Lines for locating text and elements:
══════

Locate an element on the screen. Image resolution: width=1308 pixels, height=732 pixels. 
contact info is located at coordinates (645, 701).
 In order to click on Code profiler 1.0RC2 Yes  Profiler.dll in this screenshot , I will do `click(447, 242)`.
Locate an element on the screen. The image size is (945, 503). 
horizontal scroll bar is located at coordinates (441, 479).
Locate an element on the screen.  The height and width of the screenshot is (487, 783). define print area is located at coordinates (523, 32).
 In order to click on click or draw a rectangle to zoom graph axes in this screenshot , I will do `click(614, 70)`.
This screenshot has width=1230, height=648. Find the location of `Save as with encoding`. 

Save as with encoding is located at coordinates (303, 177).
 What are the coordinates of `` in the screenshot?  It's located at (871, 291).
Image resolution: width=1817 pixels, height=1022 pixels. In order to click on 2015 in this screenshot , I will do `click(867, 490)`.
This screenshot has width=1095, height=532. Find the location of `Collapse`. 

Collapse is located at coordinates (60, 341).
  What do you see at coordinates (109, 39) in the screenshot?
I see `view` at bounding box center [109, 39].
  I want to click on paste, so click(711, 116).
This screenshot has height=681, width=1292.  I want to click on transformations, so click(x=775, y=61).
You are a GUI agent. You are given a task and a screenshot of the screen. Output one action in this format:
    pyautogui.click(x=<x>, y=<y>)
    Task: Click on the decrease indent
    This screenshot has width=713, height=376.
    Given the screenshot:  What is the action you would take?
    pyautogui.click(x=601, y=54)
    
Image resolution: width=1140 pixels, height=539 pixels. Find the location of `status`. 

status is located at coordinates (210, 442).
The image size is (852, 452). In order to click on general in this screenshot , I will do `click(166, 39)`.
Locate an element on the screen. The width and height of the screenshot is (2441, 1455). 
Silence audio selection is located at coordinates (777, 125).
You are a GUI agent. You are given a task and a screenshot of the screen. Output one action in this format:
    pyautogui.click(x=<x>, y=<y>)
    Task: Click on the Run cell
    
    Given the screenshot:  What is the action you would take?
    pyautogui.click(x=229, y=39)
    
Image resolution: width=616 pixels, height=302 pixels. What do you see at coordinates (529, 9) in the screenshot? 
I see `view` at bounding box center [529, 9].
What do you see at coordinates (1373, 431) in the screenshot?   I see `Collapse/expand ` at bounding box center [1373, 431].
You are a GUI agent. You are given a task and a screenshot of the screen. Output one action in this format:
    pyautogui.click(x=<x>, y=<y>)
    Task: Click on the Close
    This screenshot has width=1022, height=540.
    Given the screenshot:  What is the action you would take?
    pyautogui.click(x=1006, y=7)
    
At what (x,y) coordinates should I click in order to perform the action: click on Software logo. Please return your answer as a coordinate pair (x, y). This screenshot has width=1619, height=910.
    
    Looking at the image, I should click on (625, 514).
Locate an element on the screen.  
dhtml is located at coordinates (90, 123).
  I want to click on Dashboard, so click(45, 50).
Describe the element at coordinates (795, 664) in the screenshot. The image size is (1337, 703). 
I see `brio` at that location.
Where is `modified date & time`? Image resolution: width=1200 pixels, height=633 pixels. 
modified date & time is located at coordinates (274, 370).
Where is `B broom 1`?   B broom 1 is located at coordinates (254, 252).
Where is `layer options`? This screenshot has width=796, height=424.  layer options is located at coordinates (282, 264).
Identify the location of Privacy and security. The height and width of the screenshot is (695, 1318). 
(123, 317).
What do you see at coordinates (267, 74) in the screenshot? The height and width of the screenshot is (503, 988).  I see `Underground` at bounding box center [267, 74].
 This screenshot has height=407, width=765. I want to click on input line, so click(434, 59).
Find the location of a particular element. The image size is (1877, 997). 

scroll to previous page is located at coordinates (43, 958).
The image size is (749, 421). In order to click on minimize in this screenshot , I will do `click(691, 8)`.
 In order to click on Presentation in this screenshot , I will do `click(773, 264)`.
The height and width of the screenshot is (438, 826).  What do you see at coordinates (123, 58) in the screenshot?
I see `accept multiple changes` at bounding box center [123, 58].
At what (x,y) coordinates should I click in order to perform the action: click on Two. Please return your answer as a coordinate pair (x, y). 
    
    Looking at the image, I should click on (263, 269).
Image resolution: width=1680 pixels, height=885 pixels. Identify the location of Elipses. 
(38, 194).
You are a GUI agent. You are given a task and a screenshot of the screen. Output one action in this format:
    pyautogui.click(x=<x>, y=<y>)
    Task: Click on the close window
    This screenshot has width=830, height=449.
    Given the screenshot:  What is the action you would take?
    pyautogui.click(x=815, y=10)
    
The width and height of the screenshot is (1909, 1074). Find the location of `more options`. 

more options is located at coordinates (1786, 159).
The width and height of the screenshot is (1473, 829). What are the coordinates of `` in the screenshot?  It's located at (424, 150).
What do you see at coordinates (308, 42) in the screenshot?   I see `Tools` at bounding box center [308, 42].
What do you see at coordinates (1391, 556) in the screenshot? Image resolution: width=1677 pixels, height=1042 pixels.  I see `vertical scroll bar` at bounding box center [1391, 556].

══════

*TASK TO CARRY OUT*
Please rewrite the lines above, swapping "Find the location of" for "Locate" wherever it occurs and leaving everything else unchanged.

*ANSWER TO THE TASK*
Locate an element on the screen. Image resolution: width=1308 pixels, height=732 pixels. 
contact info is located at coordinates (645, 701).
 In order to click on Code profiler 1.0RC2 Yes  Profiler.dll in this screenshot , I will do `click(447, 242)`.
Locate an element on the screen. The image size is (945, 503). 
horizontal scroll bar is located at coordinates (441, 479).
Locate an element on the screen.  The height and width of the screenshot is (487, 783). define print area is located at coordinates (523, 32).
 In order to click on click or draw a rectangle to zoom graph axes in this screenshot , I will do `click(614, 70)`.
This screenshot has width=1230, height=648. Locate `Save as with encoding`. 

Save as with encoding is located at coordinates (303, 177).
 What are the coordinates of `` in the screenshot?  It's located at (871, 291).
Image resolution: width=1817 pixels, height=1022 pixels. In order to click on 2015 in this screenshot , I will do `click(867, 490)`.
This screenshot has width=1095, height=532. Locate `Collapse`. 

Collapse is located at coordinates (60, 341).
  What do you see at coordinates (109, 39) in the screenshot?
I see `view` at bounding box center [109, 39].
  I want to click on paste, so click(711, 116).
This screenshot has height=681, width=1292.  I want to click on transformations, so click(x=775, y=61).
You are a GUI agent. You are given a task and a screenshot of the screen. Output one action in this format:
    pyautogui.click(x=<x>, y=<y>)
    Task: Click on the decrease indent
    This screenshot has width=713, height=376.
    Given the screenshot:  What is the action you would take?
    pyautogui.click(x=601, y=54)
    
Image resolution: width=1140 pixels, height=539 pixels. Locate `status`. 

status is located at coordinates (210, 442).
The image size is (852, 452). In order to click on general in this screenshot , I will do `click(166, 39)`.
Locate an element on the screen. The width and height of the screenshot is (2441, 1455). 
Silence audio selection is located at coordinates (777, 125).
You are a GUI agent. You are given a task and a screenshot of the screen. Output one action in this format:
    pyautogui.click(x=<x>, y=<y>)
    Task: Click on the Run cell
    
    Given the screenshot:  What is the action you would take?
    pyautogui.click(x=229, y=39)
    
Image resolution: width=616 pixels, height=302 pixels. What do you see at coordinates (529, 9) in the screenshot? 
I see `view` at bounding box center [529, 9].
What do you see at coordinates (1373, 431) in the screenshot?   I see `Collapse/expand ` at bounding box center [1373, 431].
You are a GUI agent. You are given a task and a screenshot of the screen. Output one action in this format:
    pyautogui.click(x=<x>, y=<y>)
    Task: Click on the Close
    This screenshot has width=1022, height=540.
    Given the screenshot:  What is the action you would take?
    pyautogui.click(x=1006, y=7)
    
At what (x,y) coordinates should I click in order to perform the action: click on Software logo. Please return your answer as a coordinate pair (x, y). This screenshot has width=1619, height=910.
    
    Looking at the image, I should click on (625, 514).
Locate an element on the screen.  
dhtml is located at coordinates (90, 123).
  I want to click on Dashboard, so click(45, 50).
Describe the element at coordinates (795, 664) in the screenshot. The image size is (1337, 703). 
I see `brio` at that location.
Where is `modified date & time`? Image resolution: width=1200 pixels, height=633 pixels. 
modified date & time is located at coordinates (274, 370).
Where is `B broom 1`?   B broom 1 is located at coordinates (254, 252).
Where is `layer options`? This screenshot has width=796, height=424.  layer options is located at coordinates (282, 264).
Identify the location of Privacy and security. The height and width of the screenshot is (695, 1318). 
(123, 317).
What do you see at coordinates (267, 74) in the screenshot? The height and width of the screenshot is (503, 988).  I see `Underground` at bounding box center [267, 74].
 This screenshot has height=407, width=765. I want to click on input line, so click(434, 59).
Locate a particular element. The image size is (1877, 997). 

scroll to previous page is located at coordinates (43, 958).
The image size is (749, 421). In order to click on minimize in this screenshot , I will do `click(691, 8)`.
 In order to click on Presentation in this screenshot , I will do `click(773, 264)`.
The height and width of the screenshot is (438, 826).  What do you see at coordinates (123, 58) in the screenshot?
I see `accept multiple changes` at bounding box center [123, 58].
At what (x,y) coordinates should I click in order to perform the action: click on Two. Please return your answer as a coordinate pair (x, y). 
    
    Looking at the image, I should click on (263, 269).
Image resolution: width=1680 pixels, height=885 pixels. Identify the location of Elipses. 
(38, 194).
You are a GUI agent. You are given a task and a screenshot of the screen. Output one action in this format:
    pyautogui.click(x=<x>, y=<y>)
    Task: Click on the close window
    This screenshot has width=830, height=449.
    Given the screenshot:  What is the action you would take?
    pyautogui.click(x=815, y=10)
    
The width and height of the screenshot is (1909, 1074). Locate `more options`. 

more options is located at coordinates (1786, 159).
The width and height of the screenshot is (1473, 829). What are the coordinates of `` in the screenshot?  It's located at (424, 150).
What do you see at coordinates (308, 42) in the screenshot?   I see `Tools` at bounding box center [308, 42].
What do you see at coordinates (1391, 556) in the screenshot? Image resolution: width=1677 pixels, height=1042 pixels.  I see `vertical scroll bar` at bounding box center [1391, 556].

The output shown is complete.